### OBJETIVO DEL EJERCICIO
Reproduce sin cambios el fragmento del texto sobre los medios de comunicación que comienza con las palabras que contienen "En realidad, un" y termina con "(perdonad el trabalenguas).".
----- TEXTO EXTRAÍDO
En realidad, un significado cualquiera no tiene, en principio, ninguna dificultad en ser traducido con bastante precisión de un medio de expresión a otro (del edificio de la iglesia a, por ejemplo, una mesa del frontal de altar). Pero, de hecho, si un emisor determinado elige un medio de expresión determinado propio de un medio de comunicación social determinado para emitir un mensaje determinado es porque aquel determinado medio de comunicación social le ofrece garantías óptimas (en relación a las que le ofrecen otros medios) con respecto a una adecuada recepción del mensaje por parte del receptor social deseado (perdonad el trabalenguas).


Un ejemplo sería, en el contexto medieval, el de un ataque pirata, a la vista del cual la comunidad era alertada con un repicar de campanas furioso y disonante que tenía, sin lugar a dudas, connotaciones de urgencia al tiempo que garantizaba la comunicación inmediata con la totalidad de la comunidad dispersada por los campos y las casas de los alrededores. Así, el emisor determinado sería aquel que ha visto los barcos acercarse a la costa. El medio de expresión determinado sería el sonido de la campana, capaz de construir con un código arbitrario conocido por la comunidad de receptores un mensaje de significado unívoco. El medio de comunicación determinado sería el del campanario adjunto a la iglesia, edificio que no en vano es el medio de comunicación social global (la iglesia con todas sus dependencias y funciones comunicativas) que ha elegido la sociedad medieval para dar forma y sentido a su mundo. El mensaje determinado sería la alerta que advierte de la llegada de los piratas. Y el receptor social deseado serían los vecinos de la parroquia amenazada por el previsible ataque.
----------
----- LISTADO DE DATOS
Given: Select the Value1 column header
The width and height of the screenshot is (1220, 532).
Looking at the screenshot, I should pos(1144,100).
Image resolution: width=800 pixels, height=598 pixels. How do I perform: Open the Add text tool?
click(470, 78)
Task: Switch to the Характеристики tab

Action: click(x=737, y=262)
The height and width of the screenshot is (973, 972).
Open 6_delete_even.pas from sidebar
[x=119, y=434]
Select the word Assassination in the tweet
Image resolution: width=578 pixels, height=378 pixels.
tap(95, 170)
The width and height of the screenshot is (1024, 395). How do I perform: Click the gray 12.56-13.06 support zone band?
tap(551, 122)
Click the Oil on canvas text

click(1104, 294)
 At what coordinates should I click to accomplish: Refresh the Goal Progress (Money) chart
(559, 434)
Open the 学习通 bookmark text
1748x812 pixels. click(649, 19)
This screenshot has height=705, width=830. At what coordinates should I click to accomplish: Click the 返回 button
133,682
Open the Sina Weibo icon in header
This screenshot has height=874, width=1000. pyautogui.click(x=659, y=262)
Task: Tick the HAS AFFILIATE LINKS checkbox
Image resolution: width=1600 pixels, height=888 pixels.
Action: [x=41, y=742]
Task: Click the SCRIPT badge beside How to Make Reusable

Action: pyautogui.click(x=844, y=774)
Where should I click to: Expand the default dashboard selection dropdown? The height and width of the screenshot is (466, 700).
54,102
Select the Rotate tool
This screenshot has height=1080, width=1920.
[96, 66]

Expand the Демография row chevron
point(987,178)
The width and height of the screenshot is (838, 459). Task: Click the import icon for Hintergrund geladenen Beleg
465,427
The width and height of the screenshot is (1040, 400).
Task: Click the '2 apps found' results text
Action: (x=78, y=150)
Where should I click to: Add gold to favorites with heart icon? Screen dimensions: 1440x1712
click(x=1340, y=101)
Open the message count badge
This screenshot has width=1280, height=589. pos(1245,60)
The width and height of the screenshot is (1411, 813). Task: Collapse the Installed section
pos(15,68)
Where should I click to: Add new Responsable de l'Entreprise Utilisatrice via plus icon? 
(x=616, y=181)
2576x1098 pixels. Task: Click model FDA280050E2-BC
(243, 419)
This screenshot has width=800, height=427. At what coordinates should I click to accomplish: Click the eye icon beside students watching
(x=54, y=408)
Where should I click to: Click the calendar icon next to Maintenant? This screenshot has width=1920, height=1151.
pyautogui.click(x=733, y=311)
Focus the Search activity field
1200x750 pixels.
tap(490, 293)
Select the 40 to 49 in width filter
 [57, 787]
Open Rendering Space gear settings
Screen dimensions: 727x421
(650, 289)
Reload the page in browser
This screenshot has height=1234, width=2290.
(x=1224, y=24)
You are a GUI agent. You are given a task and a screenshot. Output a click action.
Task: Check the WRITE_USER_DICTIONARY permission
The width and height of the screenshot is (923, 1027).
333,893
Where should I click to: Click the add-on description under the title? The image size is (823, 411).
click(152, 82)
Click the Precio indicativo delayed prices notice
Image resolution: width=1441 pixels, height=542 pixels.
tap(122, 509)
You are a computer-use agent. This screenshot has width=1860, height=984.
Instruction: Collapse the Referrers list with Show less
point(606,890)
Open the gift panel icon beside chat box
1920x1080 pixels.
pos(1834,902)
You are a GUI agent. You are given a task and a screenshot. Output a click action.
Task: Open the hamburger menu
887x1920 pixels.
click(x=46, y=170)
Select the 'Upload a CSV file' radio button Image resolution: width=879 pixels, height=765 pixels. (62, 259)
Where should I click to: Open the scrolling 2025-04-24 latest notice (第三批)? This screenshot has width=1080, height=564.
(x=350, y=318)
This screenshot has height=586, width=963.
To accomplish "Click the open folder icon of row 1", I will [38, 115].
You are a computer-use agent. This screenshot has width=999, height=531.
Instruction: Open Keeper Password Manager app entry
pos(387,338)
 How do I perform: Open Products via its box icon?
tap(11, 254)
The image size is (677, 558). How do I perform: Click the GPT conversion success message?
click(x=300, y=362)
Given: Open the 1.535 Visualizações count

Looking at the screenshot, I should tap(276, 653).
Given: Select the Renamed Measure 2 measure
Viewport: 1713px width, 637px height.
----------
### RESPUESTA CORRECTA
En realidad, un significado cualquiera no tiene, en principio, ninguna dificultad en ser traducido con bastante precisión de un medio de expresión a otro (del edificio de la iglesia a, por ejemplo, una mesa del frontal de altar). Pero, de hecho, si un emisor determinado elige un medio de expresión determinado propio de un medio de comunicación social determinado para emitir un mensaje determinado es porque aquel determinado medio de comunicación social le ofrece garantías óptimas (en relación a las que le ofrecen otros medios) con respecto a una adecuada recepción del mensaje por parte del receptor social deseado (perdonad el trabalenguas).